Personally, I'd prefer if the AI models would start with a proof of their own statements. Time and again, SOTA frontier models told me: "Now you have 100% correct code ready for production in enterprise quality." Then I run it and it crashes. Or maybe the AI is just being tongue-in-cheek?

Point in case: I just wanted to give z.ai a try and buy some credits. I used Firefox with uBlock and the payment didn't go through. I tried again with Chrome and no adblock, but now there is an error: "Payment Failed: p.confirmCardPayment is not a function." The irony is, that this is certainly vibe-coded with z.ai which tries to sell me how good they are but then not being able to conclude the sale.

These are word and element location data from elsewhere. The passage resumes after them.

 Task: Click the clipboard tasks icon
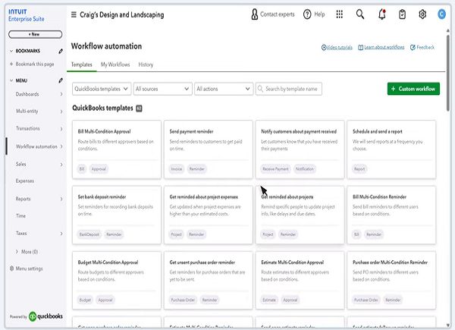click(402, 14)
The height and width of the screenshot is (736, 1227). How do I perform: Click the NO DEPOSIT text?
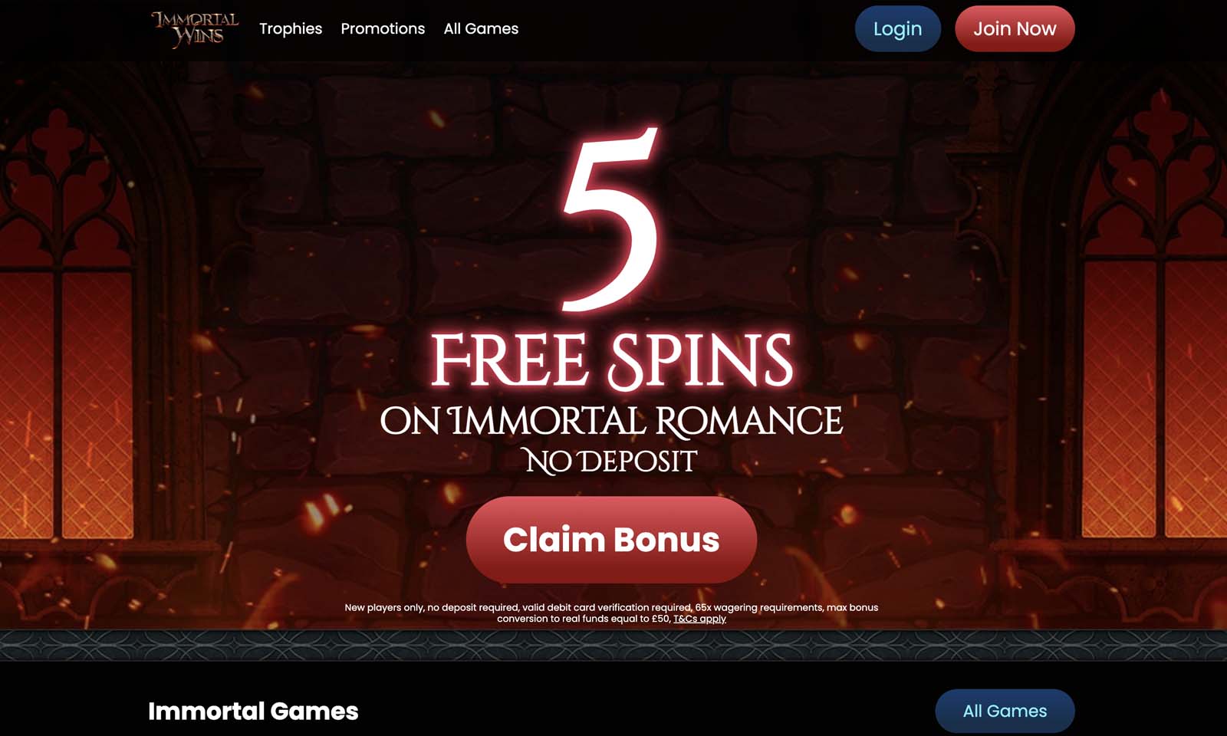[611, 461]
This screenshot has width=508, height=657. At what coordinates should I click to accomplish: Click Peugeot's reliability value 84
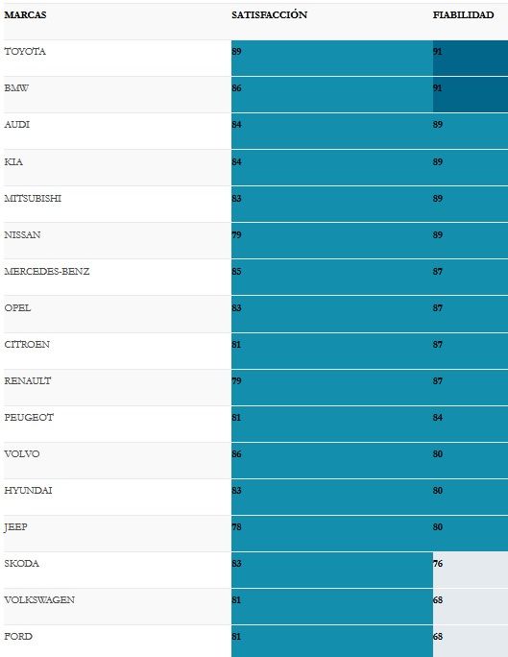click(x=438, y=418)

And we will get lots more of this in the future. LLMs are a fantastic new technology, but even more fantastically over-hyped.

becquerel 22 days ago
You get AIs to prove their code is correct in precisely the same ways you get humans to prove their code is correct. You make them demonstrate it through tests or evidence (screenshots, logs of successful runs).
- judahmeek 21 days ago
  
  Yes! Also, make sure to check those results yourself, dear reader, rather than ask the agent to summarize the results for you! ^^;
killerstorm 21 days ago

We should differentiate AI models from AI apps.
Models just generate text. Apps are supposed to make that text useful.
An app can run various kinds of verification. But would you pay an extra for that?
Nobody can make a text generator to output text which is 100% correct. That's just not a thing people can do now.

carbocation 22 days ago

The erdosproblems thread itself contains comments from Terence Tao: https://www.erdosproblems.com/forum/thread/281

redbluered 22 days ago

Has anyone verified this?

I've "solved" many math problems with LLMs, with LLMs giving full confidence in subtly or significantly incorrect solutions.

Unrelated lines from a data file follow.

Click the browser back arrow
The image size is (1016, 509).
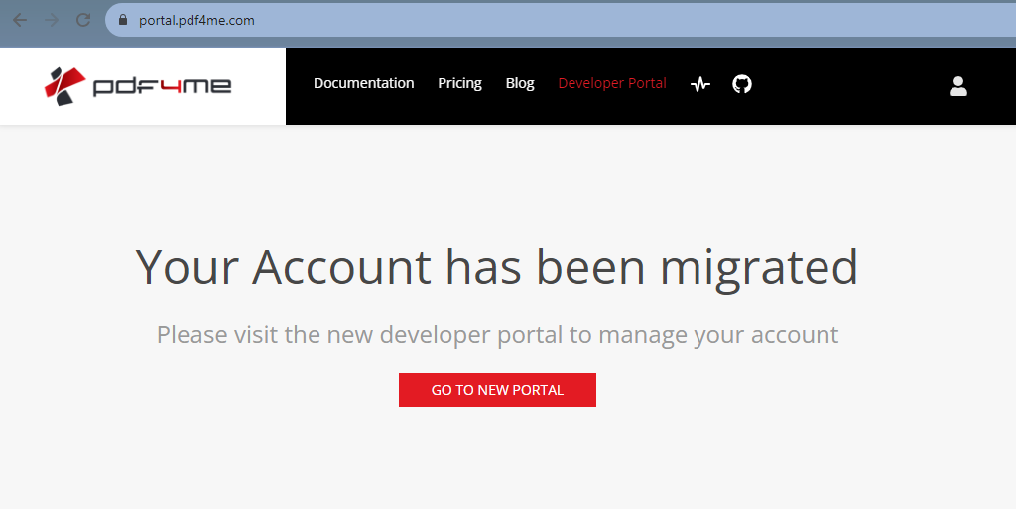pos(19,20)
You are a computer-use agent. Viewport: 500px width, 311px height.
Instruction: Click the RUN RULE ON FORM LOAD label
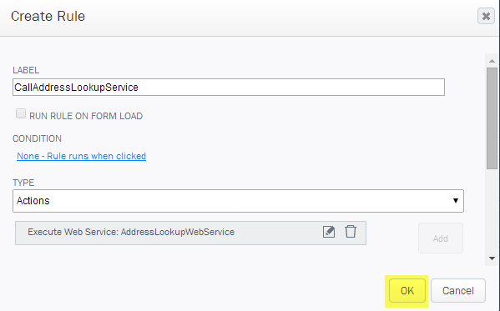[86, 116]
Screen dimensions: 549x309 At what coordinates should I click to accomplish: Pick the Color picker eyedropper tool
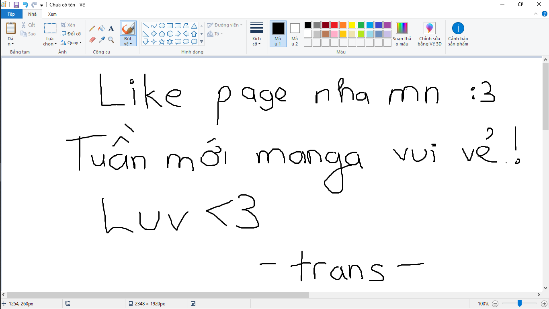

I'm very curious here. The Open AI memory orders and claims about capacity limits restricting access to better models are interesting too.

bpodgursky 22 days ago
Terence Tao gave it the thumbs up. I don't think you're going to do better than that.
- bparsons 22 days ago
  
  It's already been walked back.
  
  1 reply →

sequin 22 days ago

FWIW, I just gave Deepseek the same prompt and it solved it too (much faster than the 41m of ChatGPT). I then gave both proofs to Opus and it confirmed their equivalence.

The answer is yes. Assume, for the sake of contradiction, that there exists an $\epsilon > 0$ such that for every $k$, there exists a choice of congruence classes $a_1^{(k)}, \dots, a_k^{(k)}$ for which the set of integers not covered by the first $k$ congruences has density at least $\epsilon$.

For each $k$, let $F_k$ be the set of all infinite sequences of residues $(a_i)_{i=1}^\infty$ such that the uncovered set from the first $k$ congruences has density at least $\epsilon$. Each $F_k$ is nonempty (by assumption) and closed in the product topology (since it depends only on the first $k$ coordinates). Moreover, $F_{k+1} \subseteq F_k$ because adding a congruence can only reduce the uncovered set. By the compactness of the product of finite sets, $\bigcap_{k \ge 1} F_k$ is nonempty.

Choose an infinite sequence $(a_i) \in \bigcap_{k \ge 1} F_k$. For this sequence, let $U_k$ be the set of integers not covered by the first $k$ congruences, and let $d_k$ be the density of $U_k$. Then $d_k \ge \epsilon$ for all $k$. Since $U_{k+1} \subseteq U_k$, the sets $U_k$ are decreasing and periodic, and their intersection $U = \bigcap_{k \ge 1} U_k$ has density $d = \lim_{k \to \infty} d_k \ge \epsilon$. However, by hypothesis, for any choice of residues, the uncovered set has density $0$, a contradiction.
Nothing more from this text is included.